Raw records:
——————————
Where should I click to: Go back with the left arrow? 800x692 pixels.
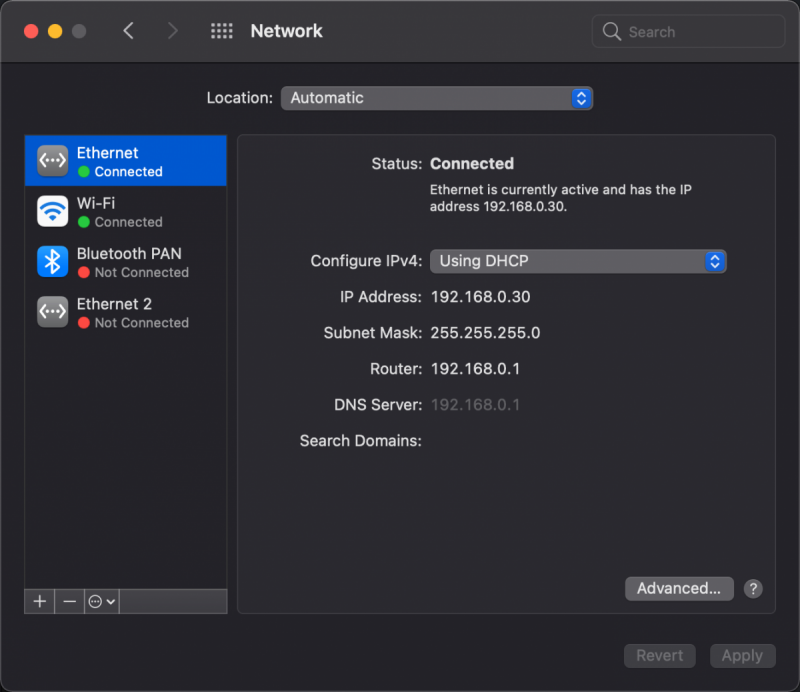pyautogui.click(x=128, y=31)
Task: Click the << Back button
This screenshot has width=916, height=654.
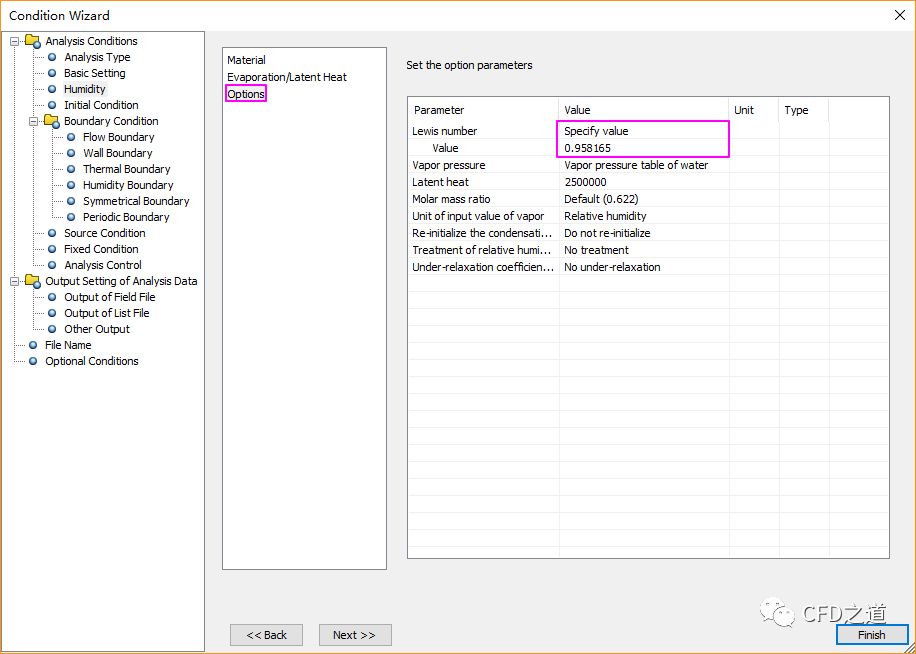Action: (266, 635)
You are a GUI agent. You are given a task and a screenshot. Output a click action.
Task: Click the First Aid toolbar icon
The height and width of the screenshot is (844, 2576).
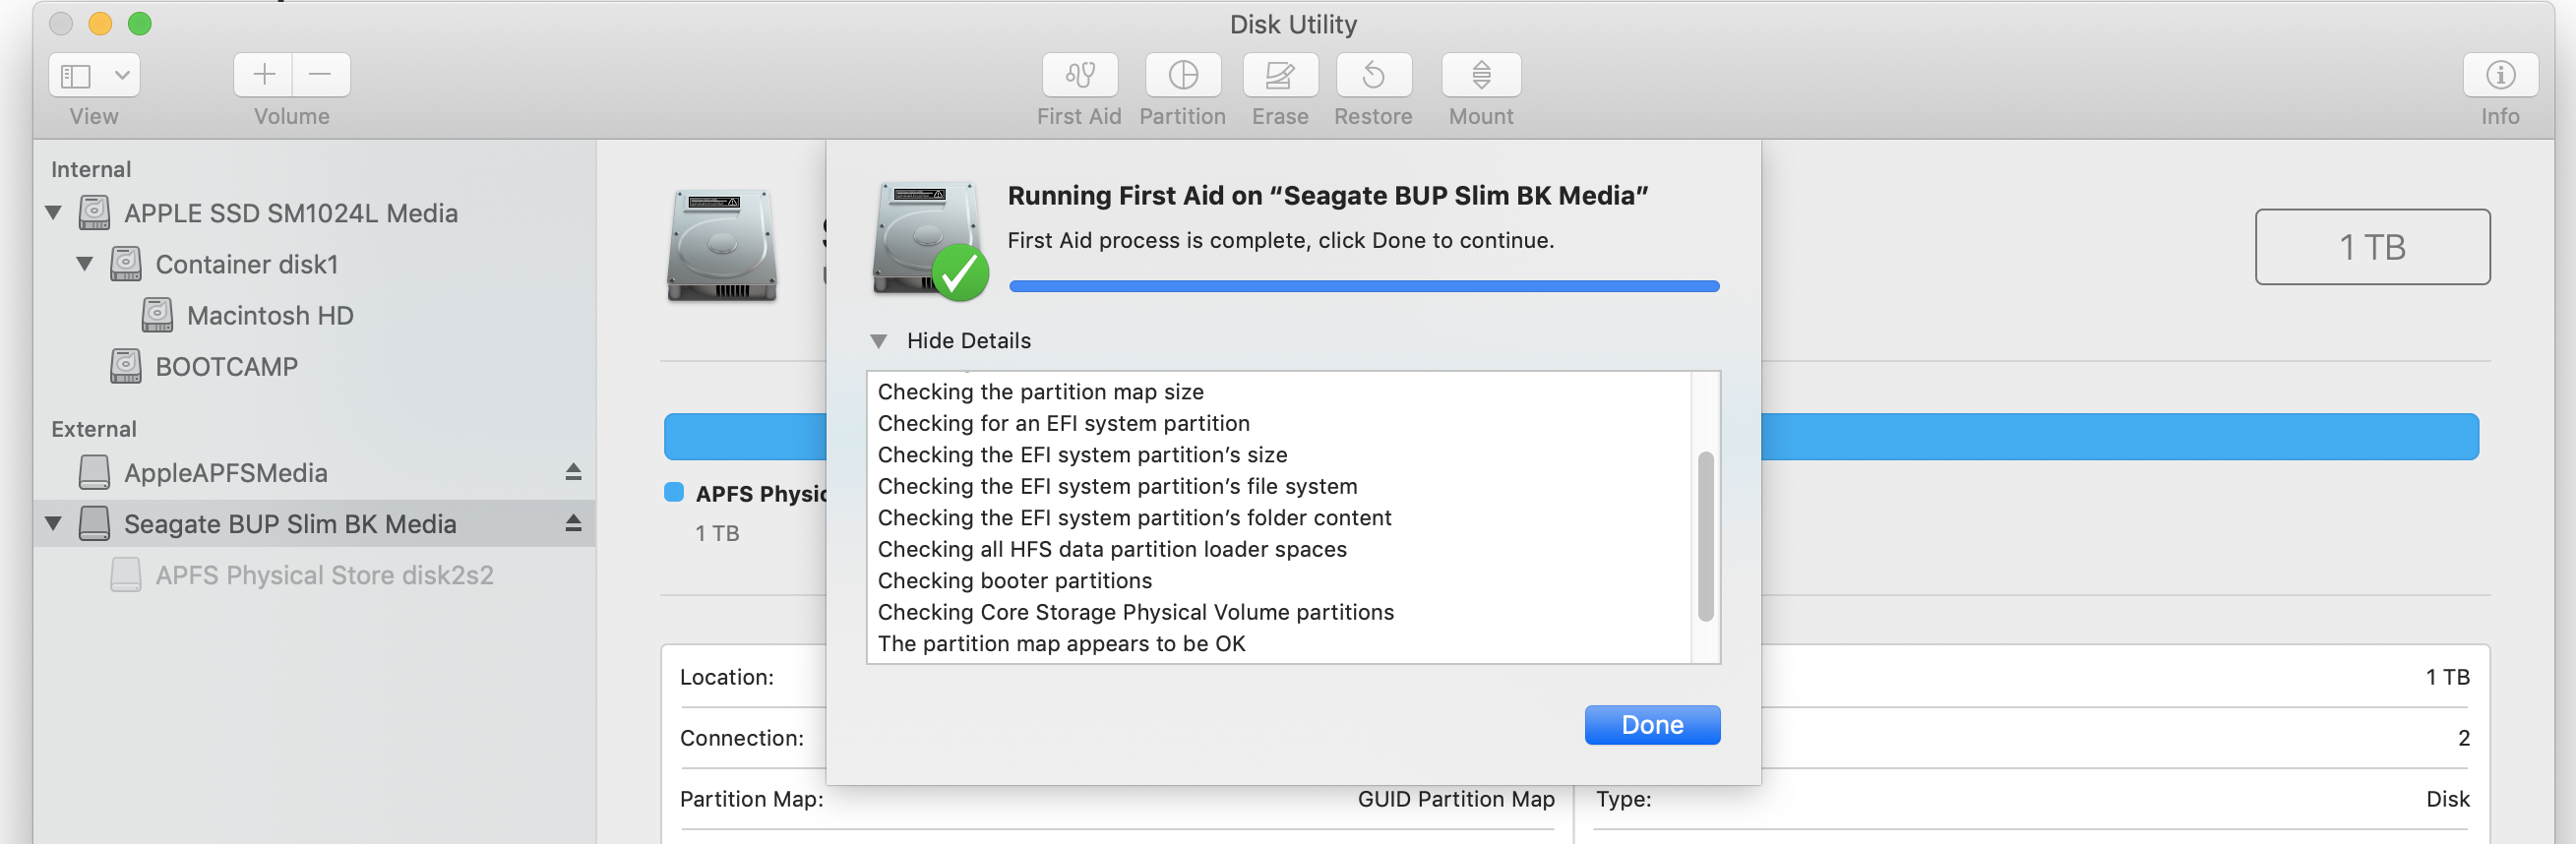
——————————
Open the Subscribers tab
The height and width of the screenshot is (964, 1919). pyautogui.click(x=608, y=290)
——————————
The request:
Put the lines starting at the one containing "You are a GUI" and ending at the one containing "The height and width of the screenshot is (844, 2576)." into a JSON list of strings, one string per line, leaving out blank lines.

Answer in full:
[
  "You are a GUI agent. You are given a task and a screenshot. Output a click action.",
  "Task: Click the First Aid toolbar icon",
  "The height and width of the screenshot is (844, 2576)."
]